EXERCISE DIRECTIONS
Although the data below holds other lines too, output only those from the line with "Filme (646, 155)" up to and including the line with "[Mehr zu Resident Evil] (750, 1169)", exactly as they appear.

<<<<

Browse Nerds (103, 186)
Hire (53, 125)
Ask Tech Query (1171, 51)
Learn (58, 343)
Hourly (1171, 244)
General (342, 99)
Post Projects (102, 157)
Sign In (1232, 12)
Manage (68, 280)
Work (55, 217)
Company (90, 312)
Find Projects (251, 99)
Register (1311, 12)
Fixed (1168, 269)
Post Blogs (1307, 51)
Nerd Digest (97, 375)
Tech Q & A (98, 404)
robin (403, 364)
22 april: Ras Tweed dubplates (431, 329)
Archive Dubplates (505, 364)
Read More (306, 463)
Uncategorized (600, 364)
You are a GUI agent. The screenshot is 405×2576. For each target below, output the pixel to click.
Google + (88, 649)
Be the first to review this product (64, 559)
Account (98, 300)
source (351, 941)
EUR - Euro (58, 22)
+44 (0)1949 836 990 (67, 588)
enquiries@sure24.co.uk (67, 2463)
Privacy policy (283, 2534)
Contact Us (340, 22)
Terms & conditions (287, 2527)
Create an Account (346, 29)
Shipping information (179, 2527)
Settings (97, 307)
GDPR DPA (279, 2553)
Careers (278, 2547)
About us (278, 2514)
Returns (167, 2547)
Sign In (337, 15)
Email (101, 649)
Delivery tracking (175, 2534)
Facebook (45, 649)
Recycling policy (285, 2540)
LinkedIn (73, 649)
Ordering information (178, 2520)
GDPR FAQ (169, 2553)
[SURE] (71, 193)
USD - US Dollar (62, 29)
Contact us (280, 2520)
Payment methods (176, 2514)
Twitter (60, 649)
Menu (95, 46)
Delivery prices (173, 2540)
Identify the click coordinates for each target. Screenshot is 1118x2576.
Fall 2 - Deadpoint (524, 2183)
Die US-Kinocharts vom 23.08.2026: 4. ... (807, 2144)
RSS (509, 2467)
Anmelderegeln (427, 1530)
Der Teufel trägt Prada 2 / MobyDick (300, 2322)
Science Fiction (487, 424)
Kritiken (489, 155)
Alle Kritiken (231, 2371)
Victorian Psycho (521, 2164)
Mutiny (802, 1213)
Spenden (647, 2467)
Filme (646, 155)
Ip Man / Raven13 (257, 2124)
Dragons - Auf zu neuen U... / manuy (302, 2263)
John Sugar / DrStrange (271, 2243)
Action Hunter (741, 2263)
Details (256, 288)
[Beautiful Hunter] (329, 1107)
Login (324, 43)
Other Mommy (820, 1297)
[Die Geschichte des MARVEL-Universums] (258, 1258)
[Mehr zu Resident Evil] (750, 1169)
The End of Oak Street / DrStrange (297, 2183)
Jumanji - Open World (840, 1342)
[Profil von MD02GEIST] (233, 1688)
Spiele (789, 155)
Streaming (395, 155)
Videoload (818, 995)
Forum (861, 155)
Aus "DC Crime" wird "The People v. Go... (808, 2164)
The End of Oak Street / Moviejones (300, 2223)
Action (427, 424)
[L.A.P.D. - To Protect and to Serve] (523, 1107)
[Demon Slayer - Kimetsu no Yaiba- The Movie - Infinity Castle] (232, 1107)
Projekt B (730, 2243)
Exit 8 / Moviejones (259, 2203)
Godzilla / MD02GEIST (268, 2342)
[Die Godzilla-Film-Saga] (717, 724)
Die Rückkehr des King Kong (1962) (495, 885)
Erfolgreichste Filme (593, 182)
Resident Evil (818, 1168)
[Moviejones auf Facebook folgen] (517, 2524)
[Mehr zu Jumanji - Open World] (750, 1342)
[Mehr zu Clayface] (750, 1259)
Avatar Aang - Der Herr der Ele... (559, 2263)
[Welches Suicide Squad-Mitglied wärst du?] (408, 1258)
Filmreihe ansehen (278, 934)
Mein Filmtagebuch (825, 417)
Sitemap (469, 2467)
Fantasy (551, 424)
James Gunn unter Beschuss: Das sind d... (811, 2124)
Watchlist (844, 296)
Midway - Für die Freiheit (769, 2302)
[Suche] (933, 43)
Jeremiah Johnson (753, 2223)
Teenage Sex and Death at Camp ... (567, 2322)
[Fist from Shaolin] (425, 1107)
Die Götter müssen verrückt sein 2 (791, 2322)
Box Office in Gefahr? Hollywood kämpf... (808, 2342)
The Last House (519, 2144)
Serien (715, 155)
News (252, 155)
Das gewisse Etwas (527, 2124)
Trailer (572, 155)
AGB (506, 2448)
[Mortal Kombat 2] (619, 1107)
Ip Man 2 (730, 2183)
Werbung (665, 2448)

>>>>

TASK RESULT
Filme (646, 155)
Ip Man / Raven13 (257, 2124)
Dragons - Auf zu neuen U... / manuy (302, 2263)
John Sugar / DrStrange (271, 2243)
Action Hunter (741, 2263)
Details (256, 288)
[Beautiful Hunter] (329, 1107)
Login (324, 43)
Other Mommy (820, 1297)
[Die Geschichte des MARVEL-Universums] (258, 1258)
[Mehr zu Resident Evil] (750, 1169)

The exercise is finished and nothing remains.